To do: The response must be the exact lines from the line holding "Tap the battery indicator in status bar" through the end of the entries, with no pictures and nothing else.

Records to use:
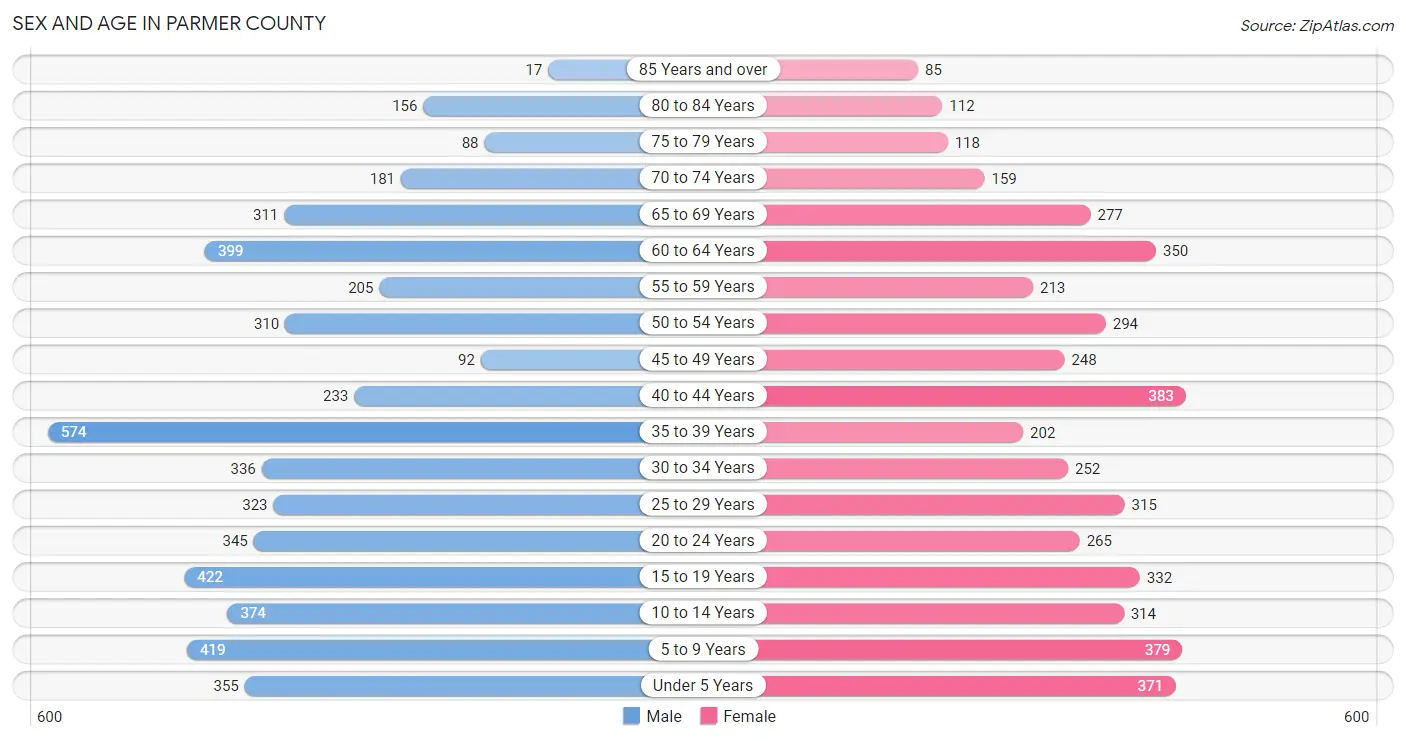The width and height of the screenshot is (1406, 741).
Task: Toggle the Male legend color swatch
Action: [631, 716]
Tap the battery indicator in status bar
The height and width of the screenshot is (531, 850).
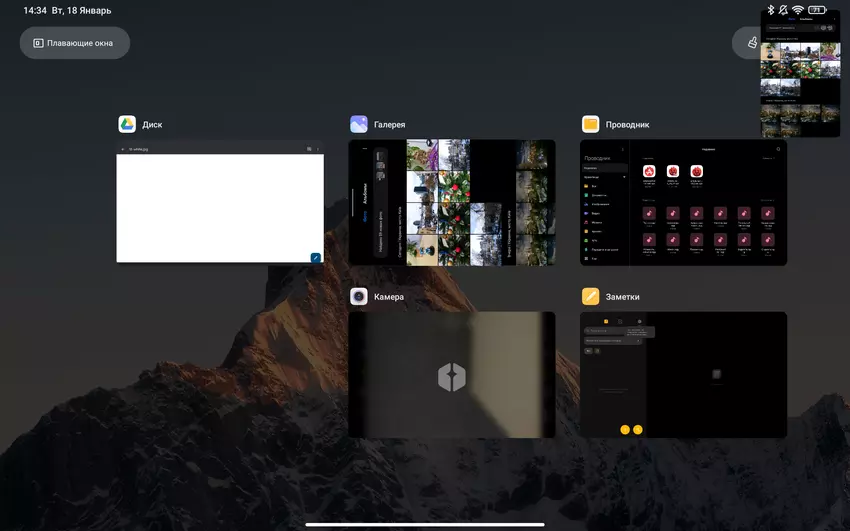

Answer area:
Tap the battery indicator in status bar
The height and width of the screenshot is (531, 850).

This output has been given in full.